新城彰の本棚

ミステリー好きの自分勝手なコメント

マクロに捉えた47都道府県の産業力

 2018年発表の本書は、帝国データバンクと読売新聞の中村記者による、「COVID-19」禍前の日本の産業界(景気)地図。最近デジタル政策もサイバーセキュリティ対策も東京視点だけでは不十分だと痛感させられているので、何かの参考になればと買ってきた。「ご当地企業」と題名にあるが、勉強になったのは個々の企業の事ではなく、地方のマクロな産業力指標。
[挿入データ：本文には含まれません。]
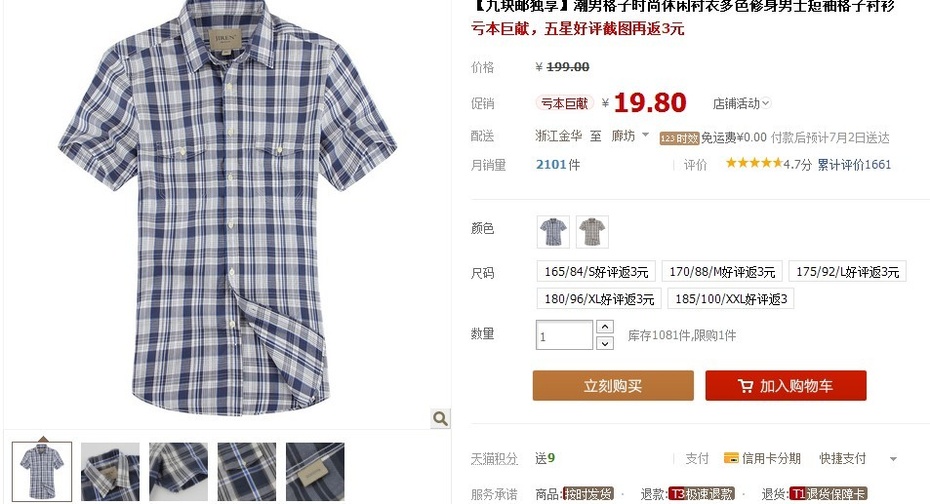
Task: Click the 123时效 delivery badge
Action: 680,138
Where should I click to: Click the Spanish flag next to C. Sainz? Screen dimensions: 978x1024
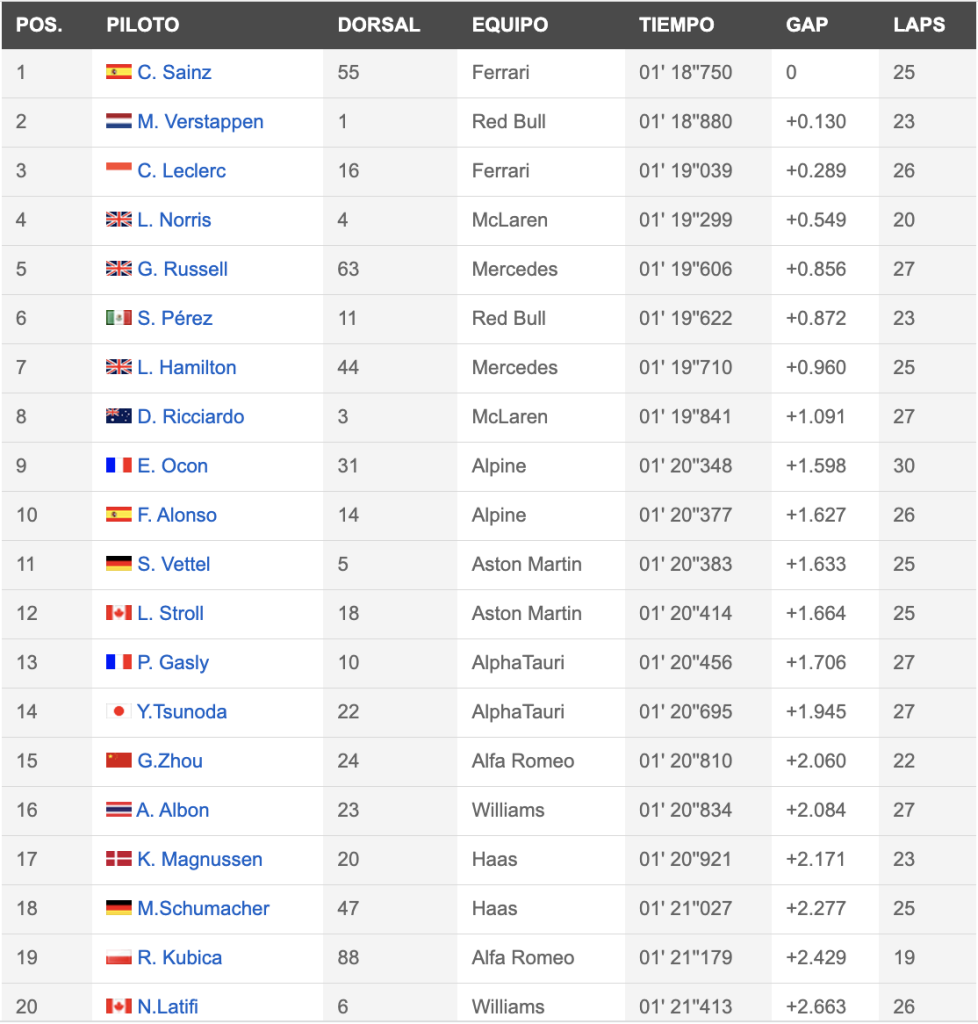(119, 71)
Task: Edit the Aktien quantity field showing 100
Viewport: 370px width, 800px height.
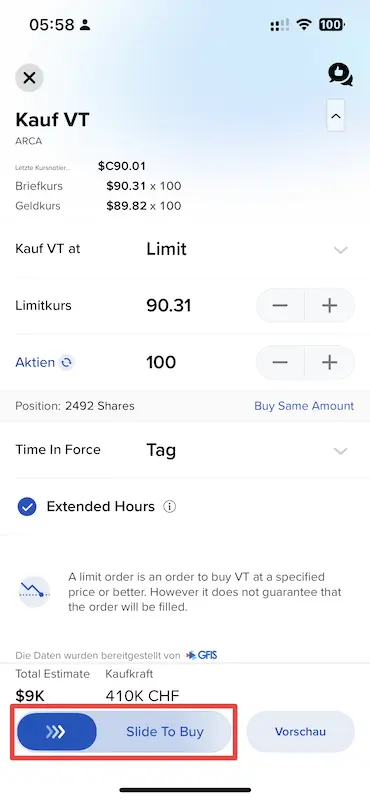Action: coord(161,362)
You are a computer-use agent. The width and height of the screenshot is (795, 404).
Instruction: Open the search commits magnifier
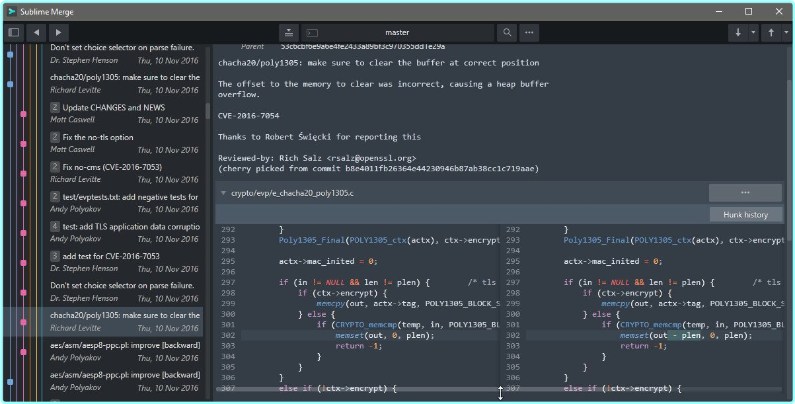507,32
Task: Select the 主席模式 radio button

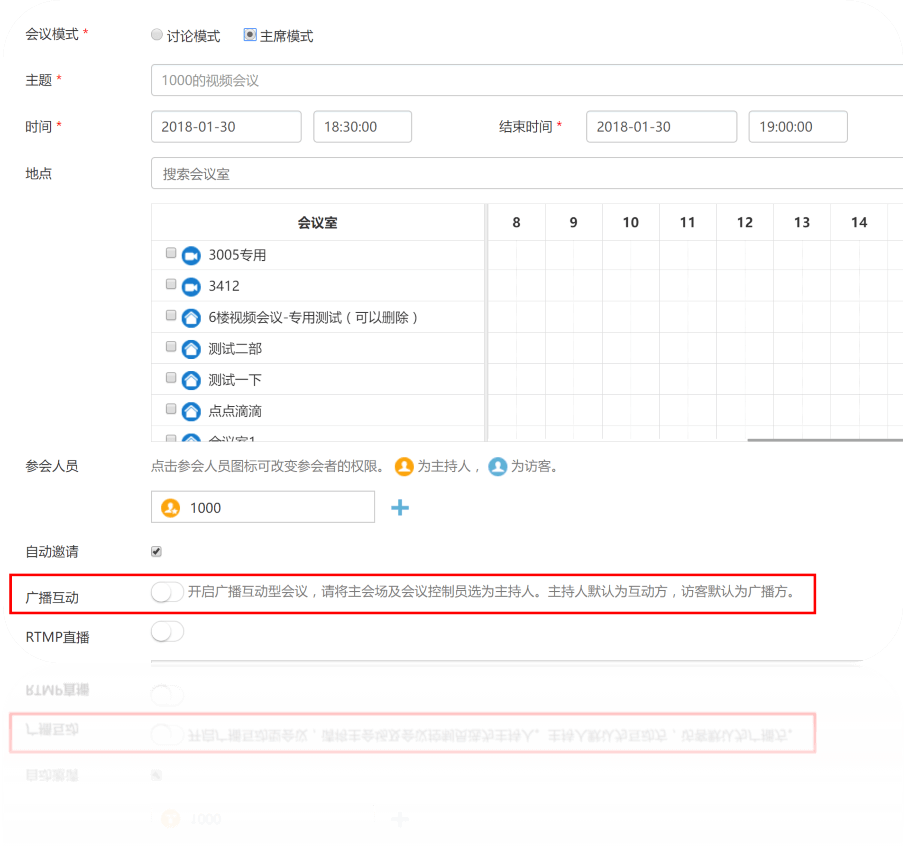Action: pyautogui.click(x=250, y=35)
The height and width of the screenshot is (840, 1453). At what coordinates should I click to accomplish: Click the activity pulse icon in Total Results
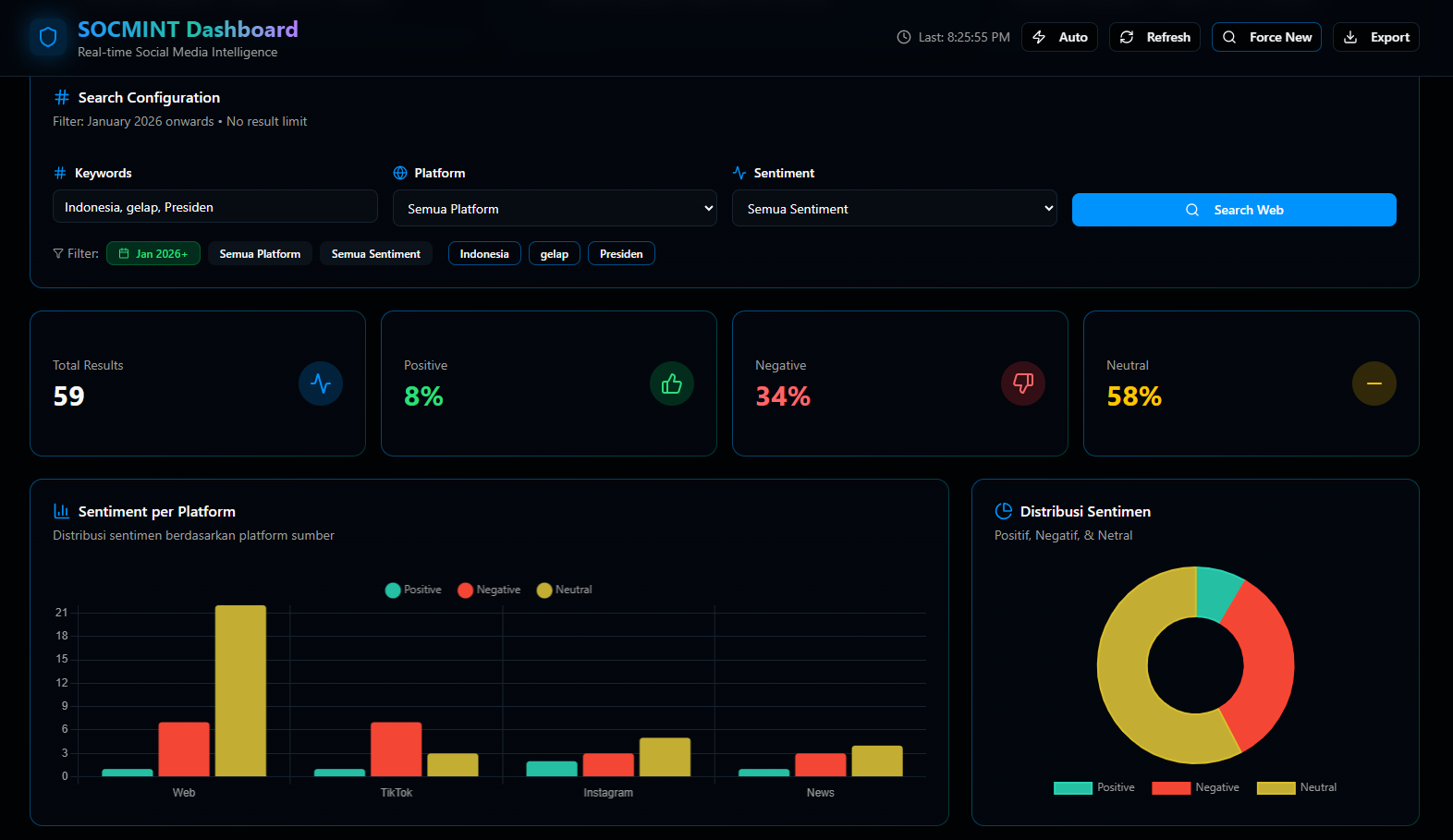(x=321, y=383)
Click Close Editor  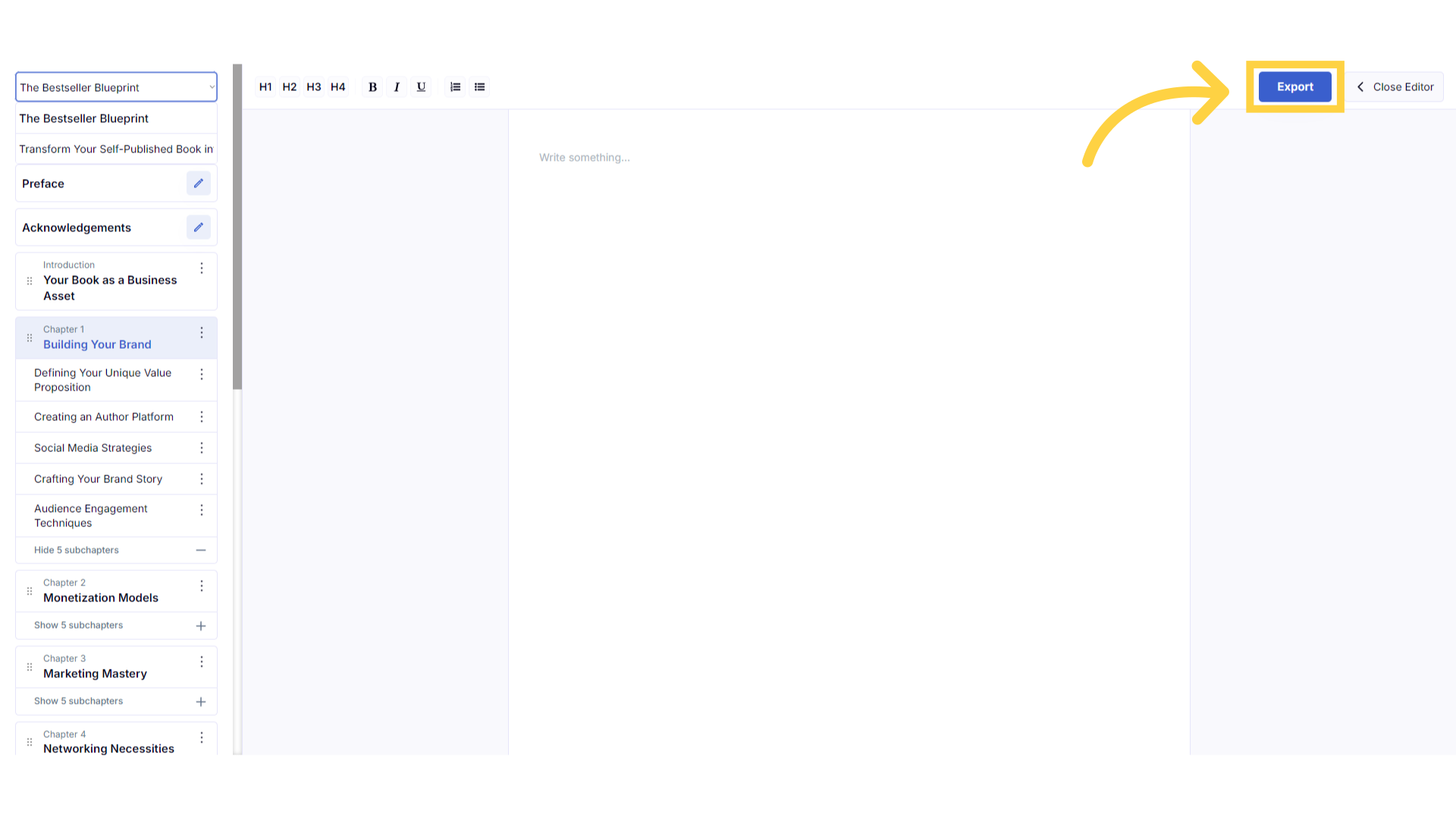click(x=1395, y=87)
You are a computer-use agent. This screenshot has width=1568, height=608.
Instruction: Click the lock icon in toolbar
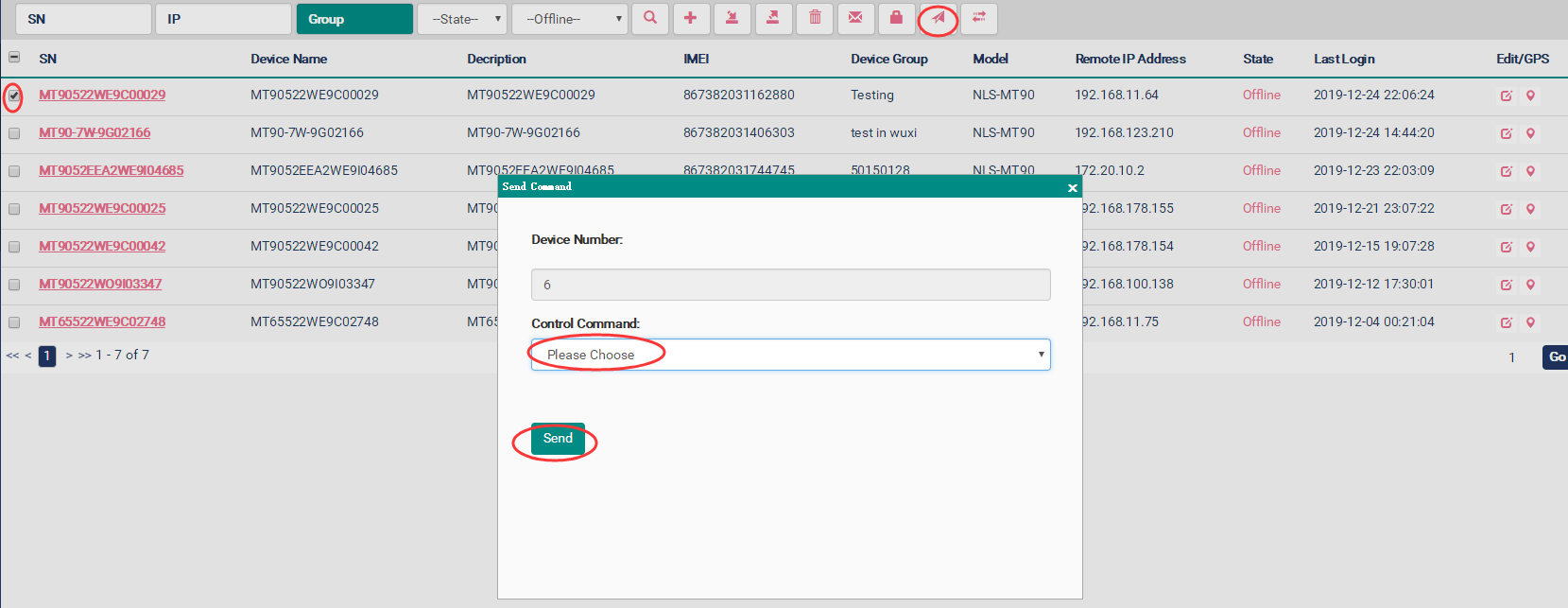(896, 19)
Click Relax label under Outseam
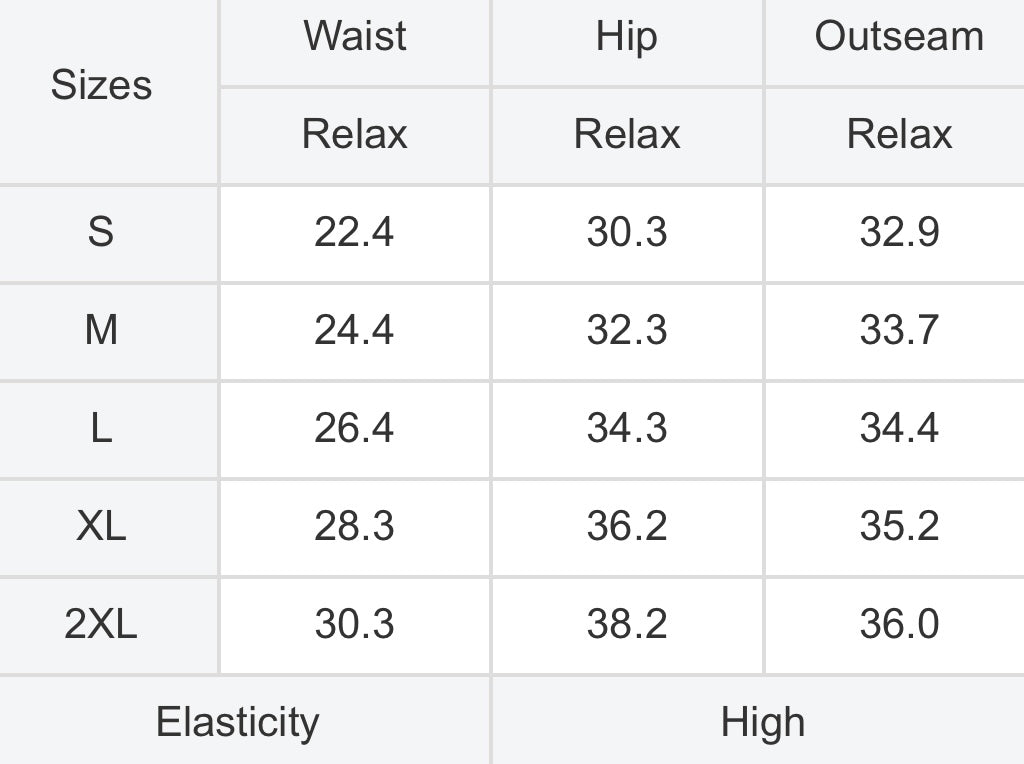 click(x=898, y=134)
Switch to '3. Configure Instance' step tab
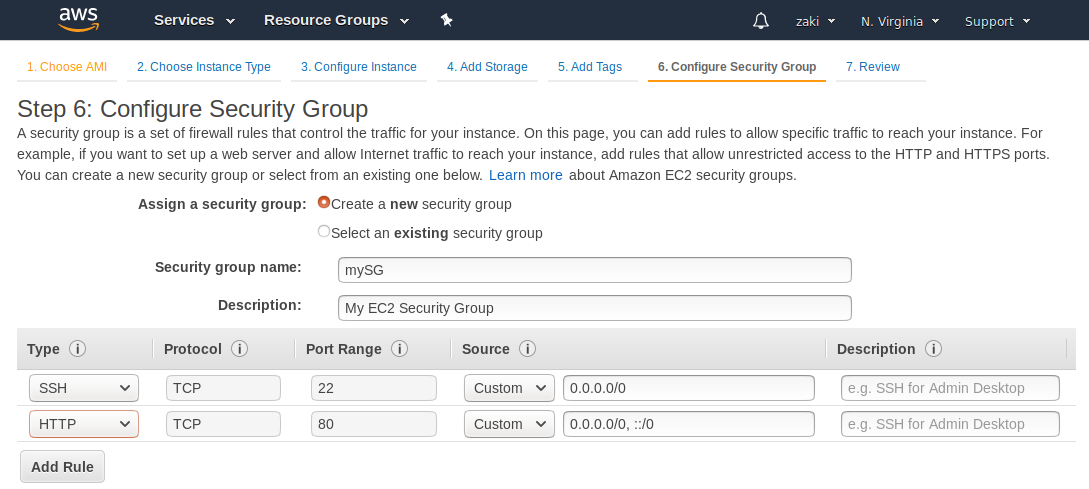Image resolution: width=1089 pixels, height=489 pixels. (x=359, y=67)
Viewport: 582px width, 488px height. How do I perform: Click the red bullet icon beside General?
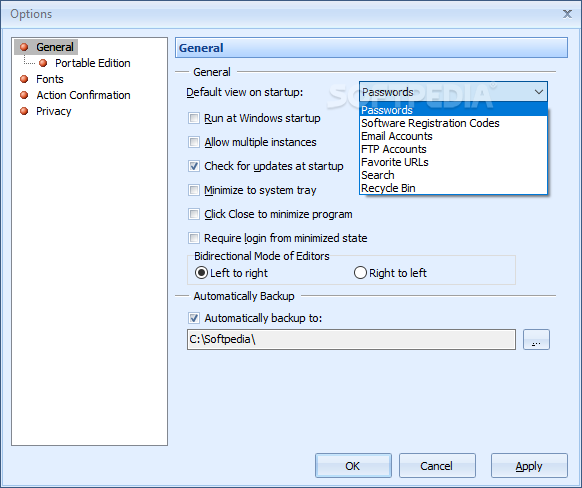pos(24,47)
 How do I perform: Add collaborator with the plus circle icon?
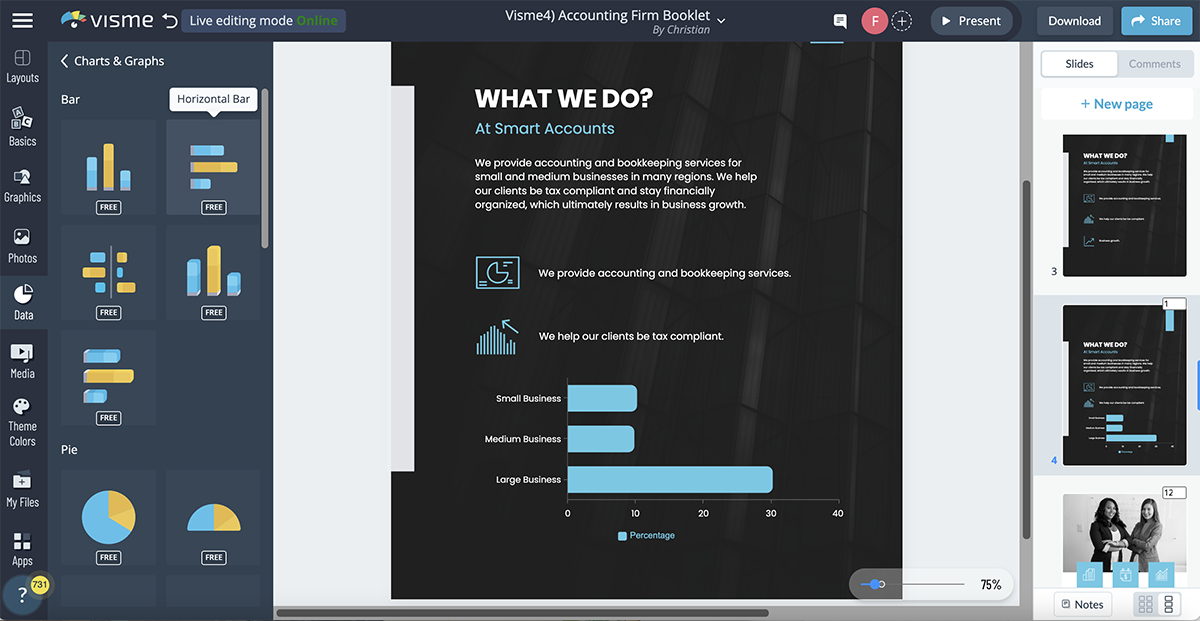tap(902, 21)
ここでは10の指標で47都道府県の企業群を評価している。

 

1)社長の若さ

2)事業継承確率(後継者の見つけやすさ)

3)経営人財の流動性(社長の出身地が他県か)

4)従業員還元度(労働分配率の高さ)

5)企業の若さ(創業年数)

6)県内の企業格差(企業のジニ係数

7)増収企業の割合(売上高が伸びた企業の比率)

8)経営効率性(労働生産性の高さ)

9)自給自足率(県内仕入れ割合の高さ)

10)県外への営業力(県外売上割合の高さ)

 

 まず地方の人が言う「特殊エリア東京都」だが、経営効率性と経営人財の流動性が非常に高い。また企業格差も非常に高い一方、従業員還元率は低い。明確に優勝劣敗の地域であり、(企業も個人も)格差が大きい。

 

        

 

 次に、ある意味特殊な「沖縄県」。企業の若さ、社長の若さ、自給自足率が非常に高い。経営人財の流動性、経営効率性、企業格差が低い。事業継承確率は非常に低く、県内の若い人が起業するのだが、経営効率等が上がらず倒れている実態が見えてくる。北の大国「北海道」では、自給自足率が非常に高く、道外への営業力が非常に低い。経営効率や増収企業の割合は悲観するほどではないが、やはり独立経済圏の傾向が見られる。

 

 大都市(特に東京)近郊の県では、どうしても県外への営業力が高くなる。自給自足性は低くなるが、その他の経営指標は悪くない。大都市の恩恵にあずかっていると言えるだろう。また大都市から離れた県では、企業格差が低く抑えられていて「貧しいけれど平等」と思われる。

 

 面白かったのは「地味な滋賀県」、近江商人の系譜なのか自給自足率が極端に低い。一方社長の若さと事業継承確率がどちらも高い、ダイナミックな産業形態に見える。仙台・名古屋・京都・広島・福岡など地方中核都市のある県では、レーダーチャートは円形に近い。

 

 これからも地方行脚をすることが増えそうですから、本書は行く先の県民性を予習するために保存しておきますよ。